Material provided:
◆ ◆ ◆
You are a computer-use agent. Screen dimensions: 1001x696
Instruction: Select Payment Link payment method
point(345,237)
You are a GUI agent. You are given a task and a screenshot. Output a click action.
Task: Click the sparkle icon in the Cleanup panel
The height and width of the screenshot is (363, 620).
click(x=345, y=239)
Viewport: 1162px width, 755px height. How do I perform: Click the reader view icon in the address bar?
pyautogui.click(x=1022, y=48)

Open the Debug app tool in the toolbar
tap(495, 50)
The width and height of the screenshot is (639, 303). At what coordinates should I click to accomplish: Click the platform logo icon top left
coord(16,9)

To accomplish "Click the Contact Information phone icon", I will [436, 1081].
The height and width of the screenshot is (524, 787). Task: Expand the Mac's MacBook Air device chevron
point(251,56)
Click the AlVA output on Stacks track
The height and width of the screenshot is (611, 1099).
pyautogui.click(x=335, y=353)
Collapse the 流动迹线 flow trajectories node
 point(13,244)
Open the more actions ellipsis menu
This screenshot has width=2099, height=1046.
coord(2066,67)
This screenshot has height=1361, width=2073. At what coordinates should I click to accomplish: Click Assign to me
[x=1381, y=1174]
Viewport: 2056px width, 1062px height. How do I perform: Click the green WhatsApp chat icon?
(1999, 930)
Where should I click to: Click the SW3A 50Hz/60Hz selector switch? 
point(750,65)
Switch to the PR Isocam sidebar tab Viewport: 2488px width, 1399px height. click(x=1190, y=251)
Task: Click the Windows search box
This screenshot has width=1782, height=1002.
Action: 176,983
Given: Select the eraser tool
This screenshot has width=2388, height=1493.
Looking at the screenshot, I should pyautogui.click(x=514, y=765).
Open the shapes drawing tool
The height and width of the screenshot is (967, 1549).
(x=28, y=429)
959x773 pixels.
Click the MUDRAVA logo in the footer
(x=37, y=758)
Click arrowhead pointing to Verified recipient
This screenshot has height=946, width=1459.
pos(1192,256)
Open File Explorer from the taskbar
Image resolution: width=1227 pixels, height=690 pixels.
◆ ◆ ◆
Please go through the material and return each line where the word "pixels" appears.

Output for this task:
959x773 pixels.
Image resolution: width=1227 pixels, height=690 pixels.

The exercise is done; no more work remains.